__WORK TO BE COMPLETED__
Please produce an exact transcription of the lines from the one containing "800x533 pixels. Task: Expand" through the last line of the entries, leaving out every picture.

START INPUT MATERIAL

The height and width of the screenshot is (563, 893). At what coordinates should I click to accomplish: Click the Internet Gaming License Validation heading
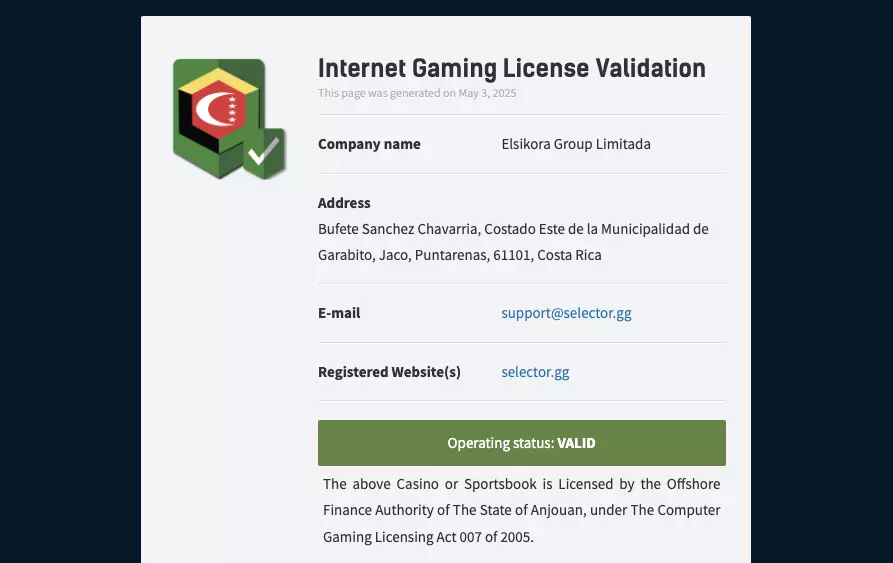point(511,68)
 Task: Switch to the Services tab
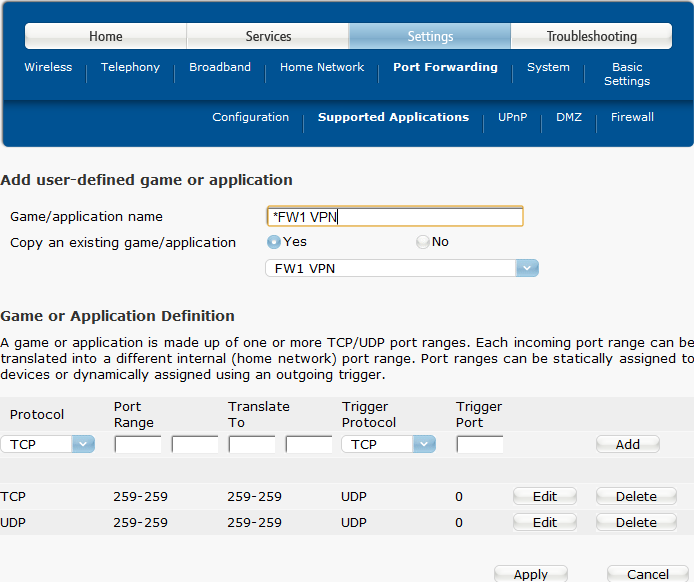tap(268, 37)
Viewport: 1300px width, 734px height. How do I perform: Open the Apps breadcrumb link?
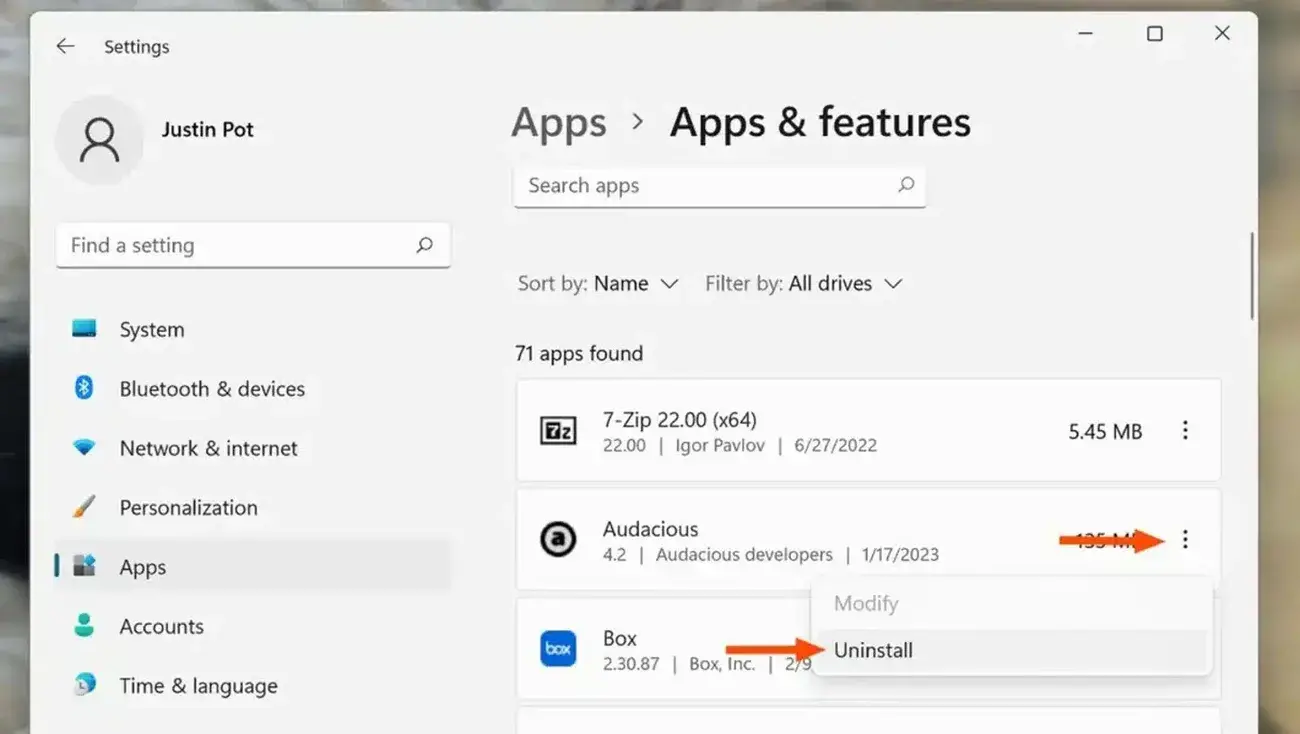point(558,122)
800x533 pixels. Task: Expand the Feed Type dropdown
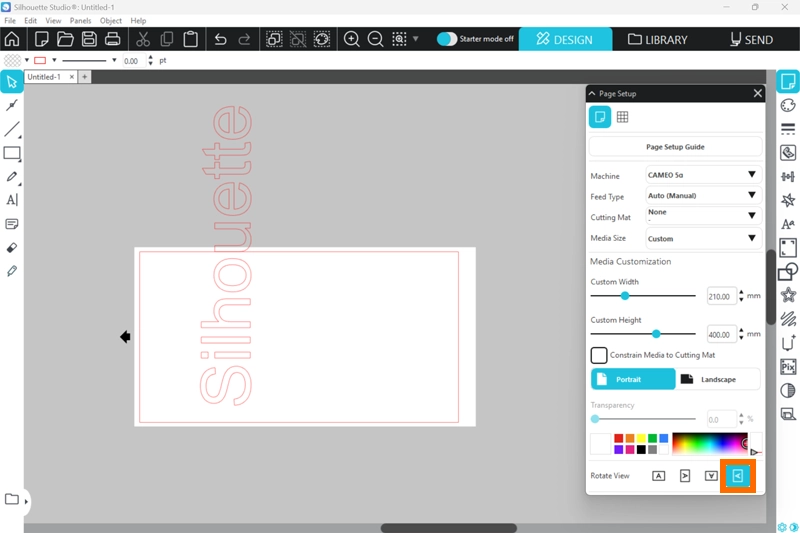click(703, 196)
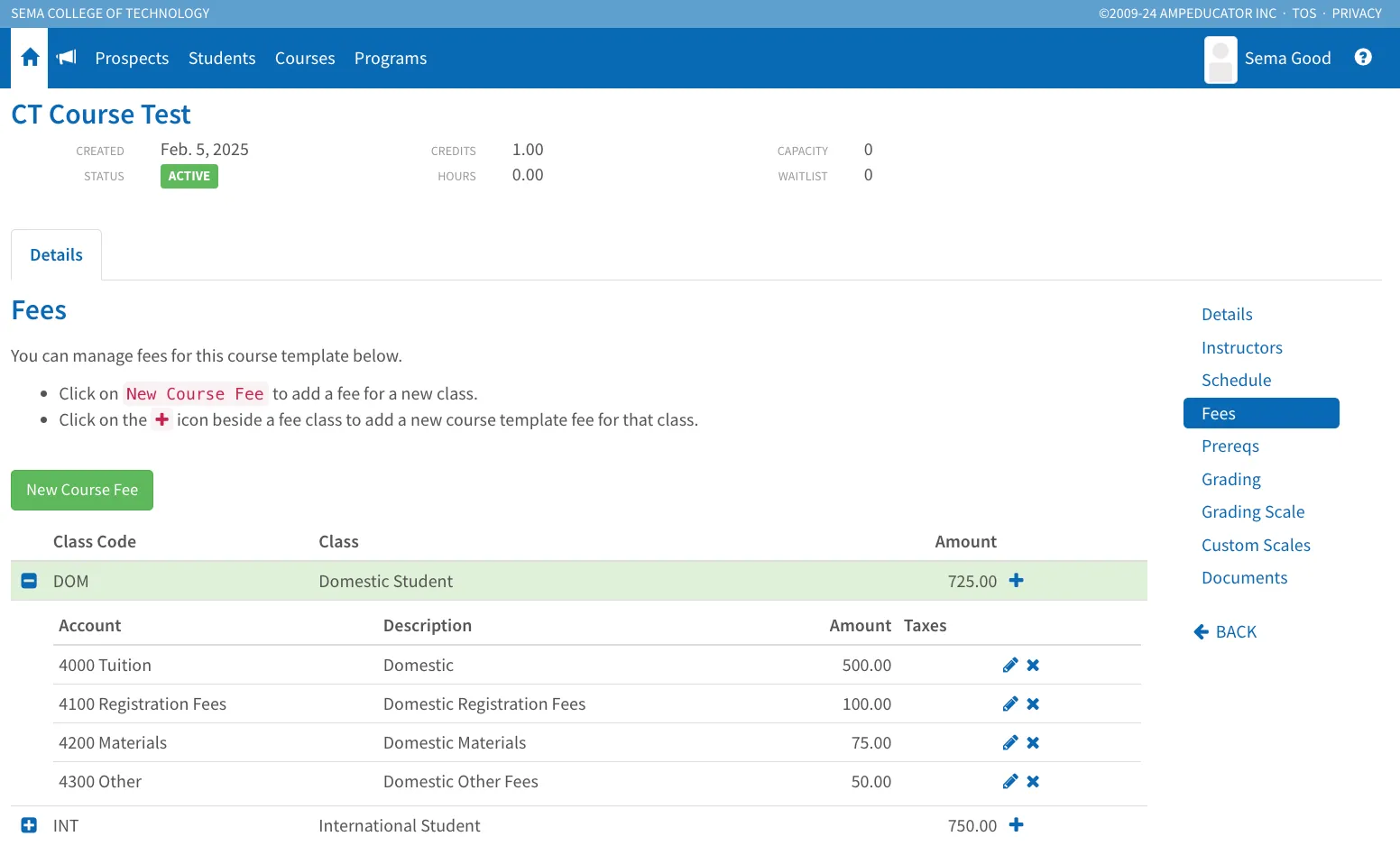Screen dimensions: 1400x855
Task: Delete the 4100 Registration Fees row
Action: tap(1033, 704)
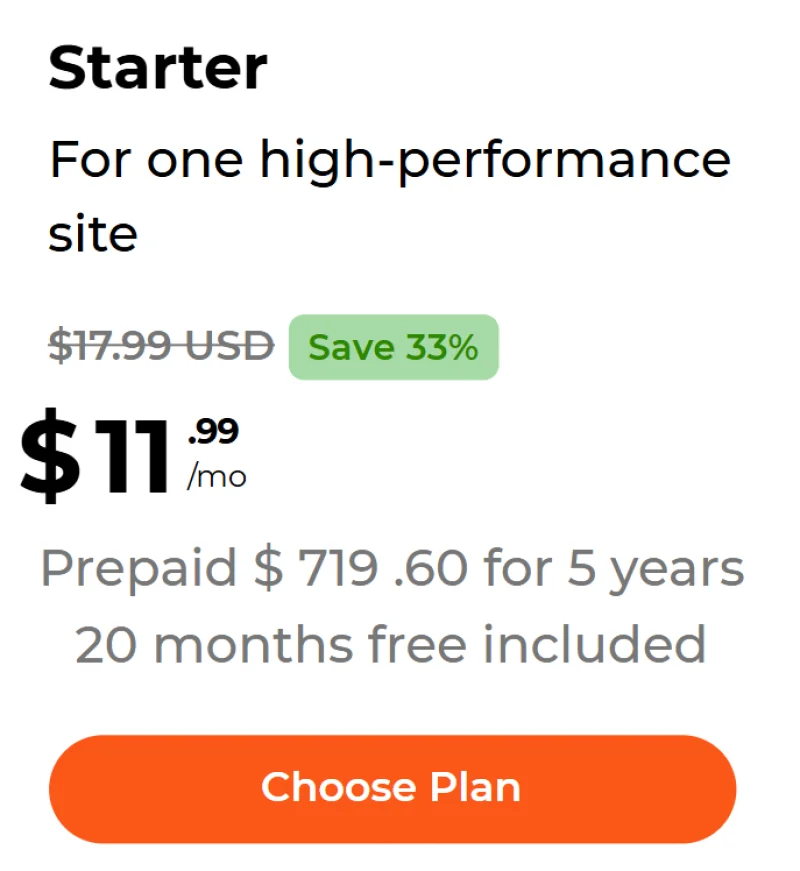
Task: Select the 5 years duration text
Action: (655, 568)
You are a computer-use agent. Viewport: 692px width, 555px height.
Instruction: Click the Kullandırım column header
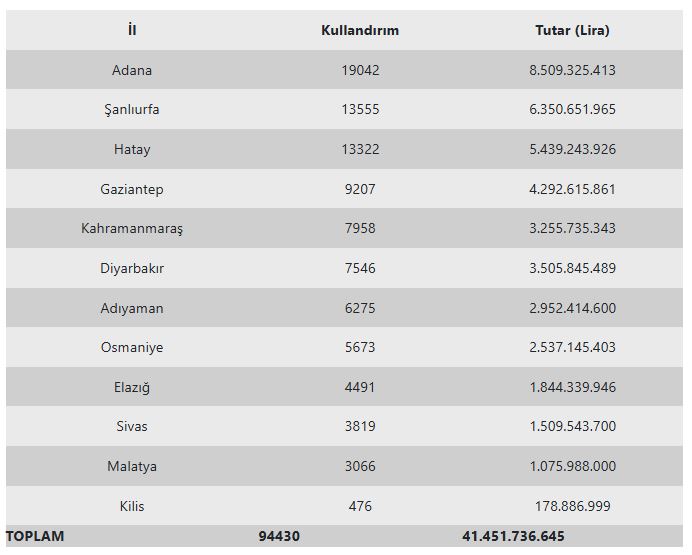tap(360, 30)
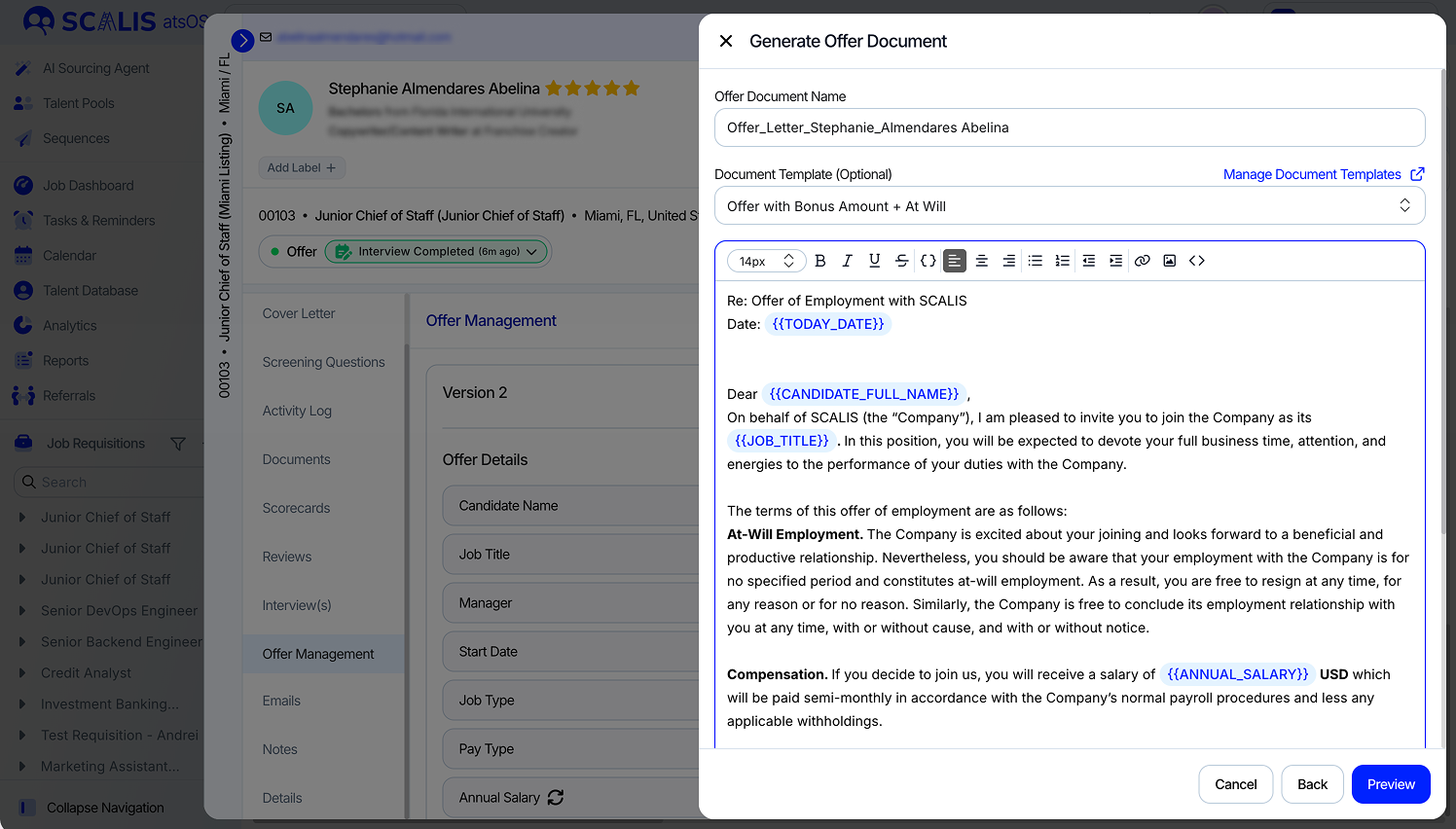The width and height of the screenshot is (1456, 829).
Task: Close the Generate Offer Document dialog
Action: pos(726,41)
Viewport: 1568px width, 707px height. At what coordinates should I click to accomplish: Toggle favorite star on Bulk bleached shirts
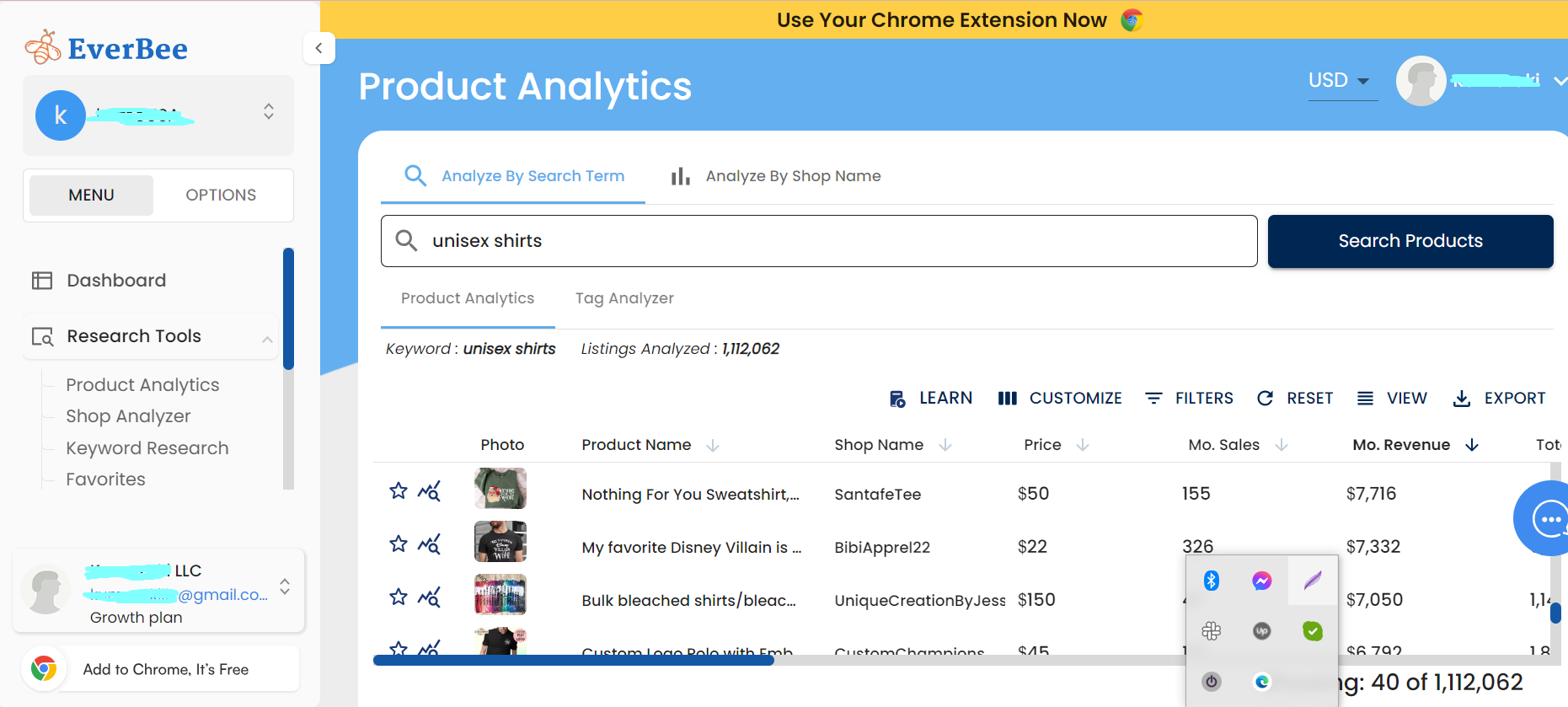click(399, 597)
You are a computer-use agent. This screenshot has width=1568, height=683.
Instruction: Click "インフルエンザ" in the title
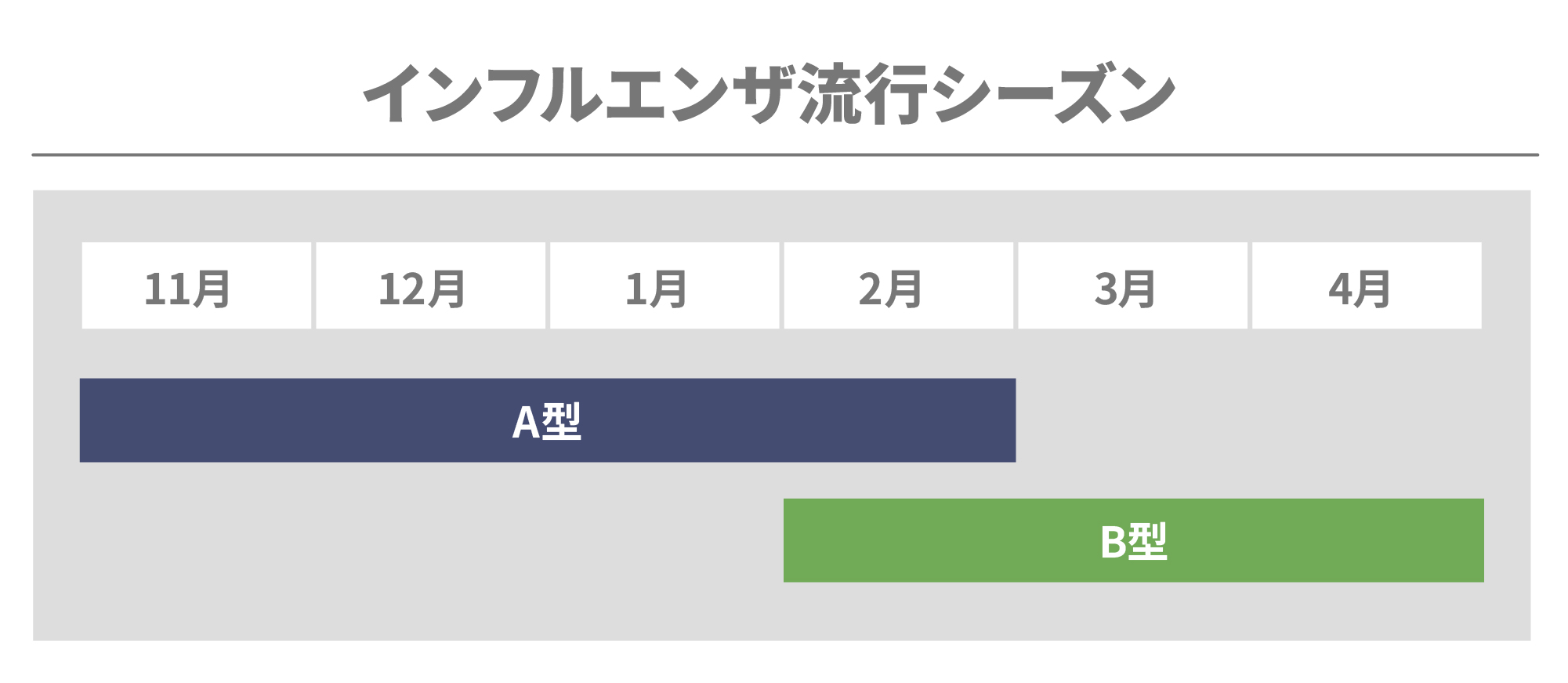coord(578,94)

END INPUT MATERIAL

__EXERCISE ANSWER__
800x533 pixels. Task: Expand the Feed Type dropdown
click(703, 196)
Screen dimensions: 1400x855
Task: Delete the 4100 Registration Fees row
Action: tap(1033, 704)
Task: Select the 5 years duration text
Action: (655, 568)
You are a computer-use agent. Viewport: 692px width, 555px height.
Instruction: Click the Kullandırım column header
tap(360, 30)
The width and height of the screenshot is (1456, 829).
Task: Close the Generate Offer Document dialog
Action: pos(726,41)
Viewport: 1568px width, 707px height. At what coordinates should I click to accomplish: Toggle favorite star on Bulk bleached shirts
click(399, 597)
You are a computer-use agent. This screenshot has width=1568, height=683.
Instruction: Click "インフルエンザ" in the title
coord(578,94)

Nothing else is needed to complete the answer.